**Pixel coordinate grounding data:**
* * * * *

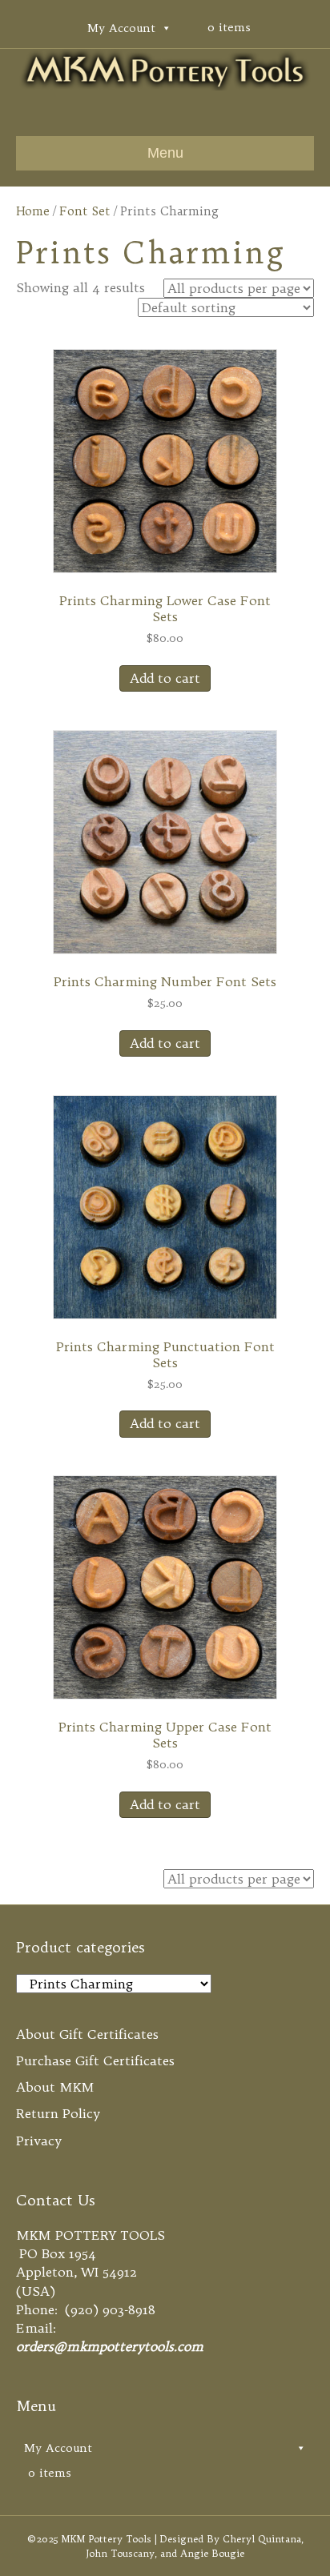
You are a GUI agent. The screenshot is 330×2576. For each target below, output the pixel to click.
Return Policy (58, 2113)
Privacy (39, 2141)
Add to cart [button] (165, 678)
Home (33, 211)
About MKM (55, 2087)
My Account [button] (121, 28)
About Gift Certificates (87, 2034)
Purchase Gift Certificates (95, 2060)
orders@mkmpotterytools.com (109, 2346)
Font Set (85, 211)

* * * * *

**HOW TO COMPLETE THIS TASK:**
Reply with the number of lines in the preceding entries that contain "button", and no other words.

**PROBLEM SOLUTION:**
2